Palmer squeaked to his final eight-year term on the court in 2017. The Senate voted 19-17 to confirm the former prosecutor who dealt a blow to the rule of law in 2015. Palmer created a legal doctrine to strike down the same death penalty law that dogged McDonald the next year. Palmer relied on his contention that the law “no longer comports with contemporary standards of decency….” to overturn the law. The gossamer but lethal Palmer doctrine makes it possible for any majority to overturn any law. Then-Chief Justice Chase Rodgers rebuked Palmer when she wrote that the legislature has a better sense of standards of decency than the high court. No one should be surprised if public defenders raise the standards of decency rule in sharing their recent experiences.
Judge Sheila Prats, appointed by Chief Justice Robinson Wednesday, remains.

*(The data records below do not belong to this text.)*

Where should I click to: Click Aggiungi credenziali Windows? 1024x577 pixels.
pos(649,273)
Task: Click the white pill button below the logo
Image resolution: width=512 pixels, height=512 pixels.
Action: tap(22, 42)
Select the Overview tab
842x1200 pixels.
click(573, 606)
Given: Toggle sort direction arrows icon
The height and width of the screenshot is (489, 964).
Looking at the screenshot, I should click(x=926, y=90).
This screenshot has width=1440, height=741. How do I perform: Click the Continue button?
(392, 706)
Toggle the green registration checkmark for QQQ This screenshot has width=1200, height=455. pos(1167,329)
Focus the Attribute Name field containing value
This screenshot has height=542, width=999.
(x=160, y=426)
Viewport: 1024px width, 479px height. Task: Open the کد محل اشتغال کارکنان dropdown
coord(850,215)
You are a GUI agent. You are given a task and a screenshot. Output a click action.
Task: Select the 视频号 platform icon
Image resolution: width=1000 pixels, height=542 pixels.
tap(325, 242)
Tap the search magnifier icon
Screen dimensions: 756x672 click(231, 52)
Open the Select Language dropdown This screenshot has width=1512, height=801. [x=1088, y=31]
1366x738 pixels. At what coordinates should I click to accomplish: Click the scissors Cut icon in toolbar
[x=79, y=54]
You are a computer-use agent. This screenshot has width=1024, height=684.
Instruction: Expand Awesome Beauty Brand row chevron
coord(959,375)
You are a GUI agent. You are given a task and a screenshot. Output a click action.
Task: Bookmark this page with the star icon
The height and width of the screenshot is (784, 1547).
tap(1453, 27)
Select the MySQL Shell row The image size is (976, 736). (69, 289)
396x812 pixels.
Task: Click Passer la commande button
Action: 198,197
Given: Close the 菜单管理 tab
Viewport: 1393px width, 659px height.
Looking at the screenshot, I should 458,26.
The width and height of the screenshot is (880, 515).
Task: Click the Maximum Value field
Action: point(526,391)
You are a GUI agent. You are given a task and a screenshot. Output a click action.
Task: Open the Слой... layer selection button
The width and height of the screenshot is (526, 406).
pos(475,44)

Chief Justice Robinson appointed retired Superior Court Elliot Solomon to the spot Palmer occupied for a few days this week. Judge Solomon’s appointment comes as a jolt to veteran public defenders. They recall him as often hostile to their clients.
More appointments are expected early next week. Speaker of the House Matthew Ritter, who has left his vacant for months, is expected to to appoint former state Representative Russell Morin. Morin served five terms in the House. He did not seek a sixth term in 2020. Morin remains active in Democratic politics and works for the Connecticut Employees Union Independent.
Senate President Martin Looney appears likely to appoint polymath New Haven lawyer, Senate Clerk, presenter and author Michael Jefferson to the commission.
State law limits the number of members not appointed by the chief justice to no more than three from any political party.
The appointments will allow the commission to meet at their regularly scheduled meeting next week. Approving minutes from January’s executive session may prove a trial. Those minutes, in an unusual move, were tabled at the February meeting. The inability to agree on approving the meeting minutes
Posted March 31, 2023.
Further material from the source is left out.